Segment Start: SOURCE DATA

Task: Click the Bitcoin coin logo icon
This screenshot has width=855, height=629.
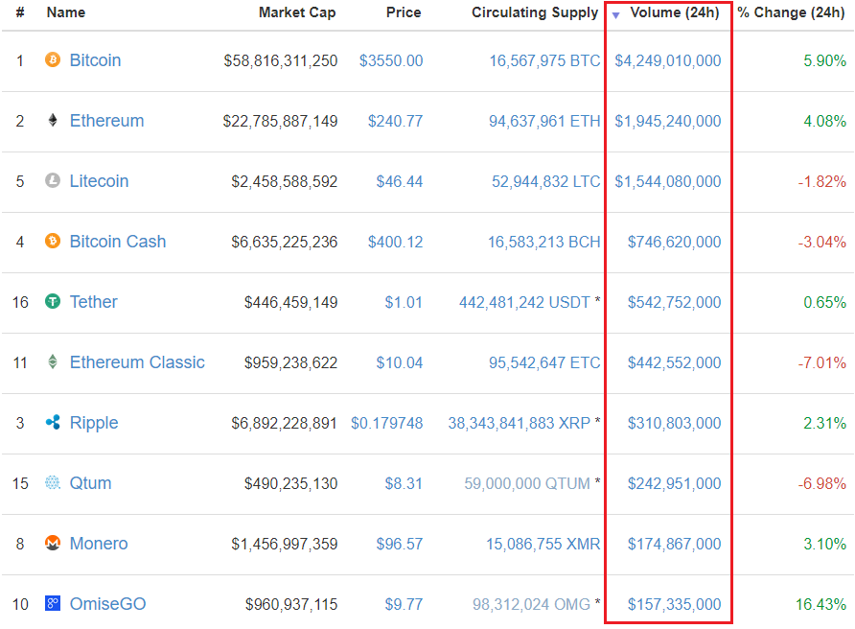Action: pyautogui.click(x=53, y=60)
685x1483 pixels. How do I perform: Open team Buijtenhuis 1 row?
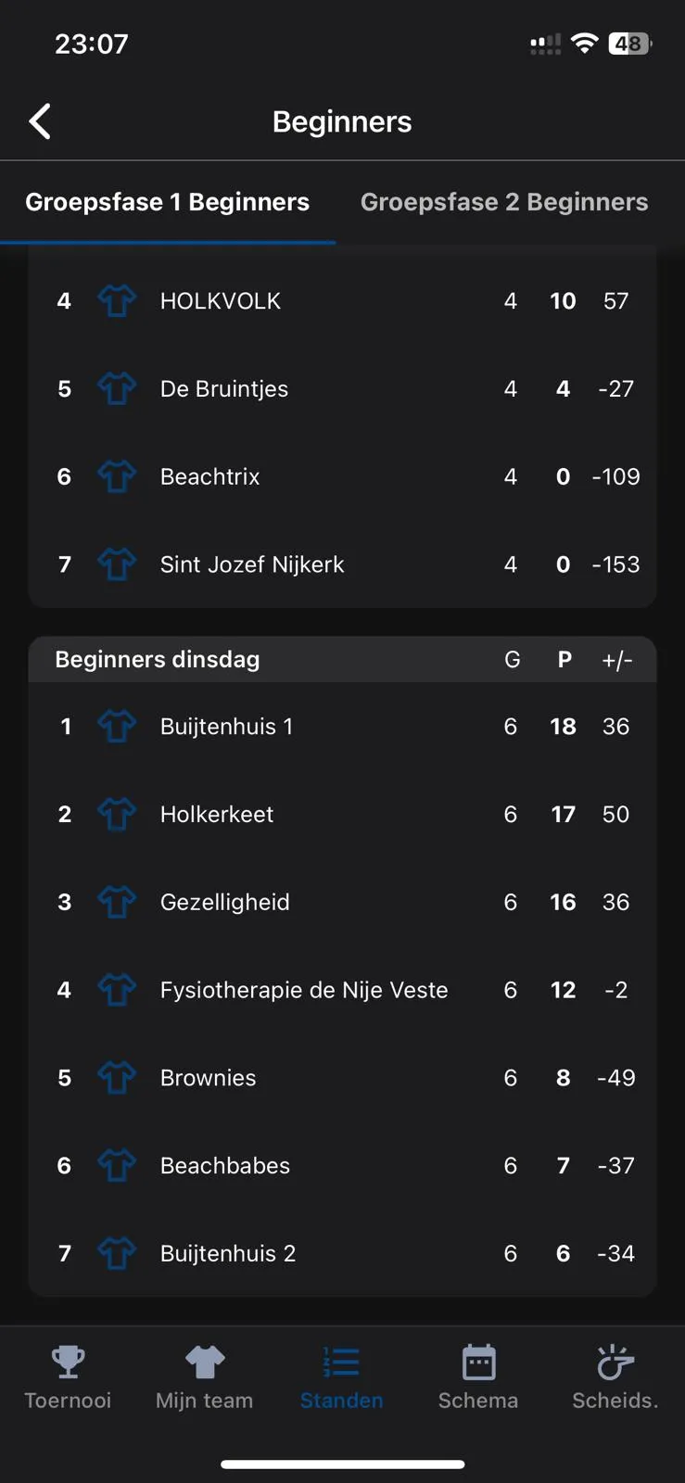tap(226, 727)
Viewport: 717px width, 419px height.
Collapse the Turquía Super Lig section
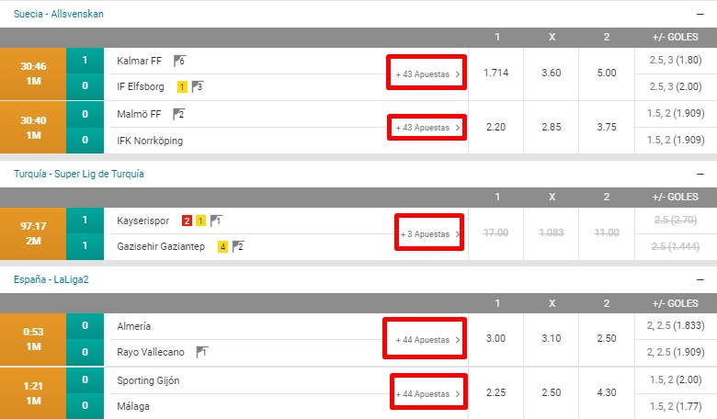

Segment End: SOURCE DATA

_EXERCISE OBJECTIVE_
With the pictures omitted, the entries are to be transcribed in full, exactly as they appear.

_SOLUTION BELOW_
Task: Click the Bitcoin coin logo icon
This screenshot has width=855, height=629.
Action: pyautogui.click(x=53, y=60)
685x1483 pixels. How do I perform: Open team Buijtenhuis 1 row?
tap(226, 727)
Viewport: 717px width, 419px height.
Collapse the Turquía Super Lig section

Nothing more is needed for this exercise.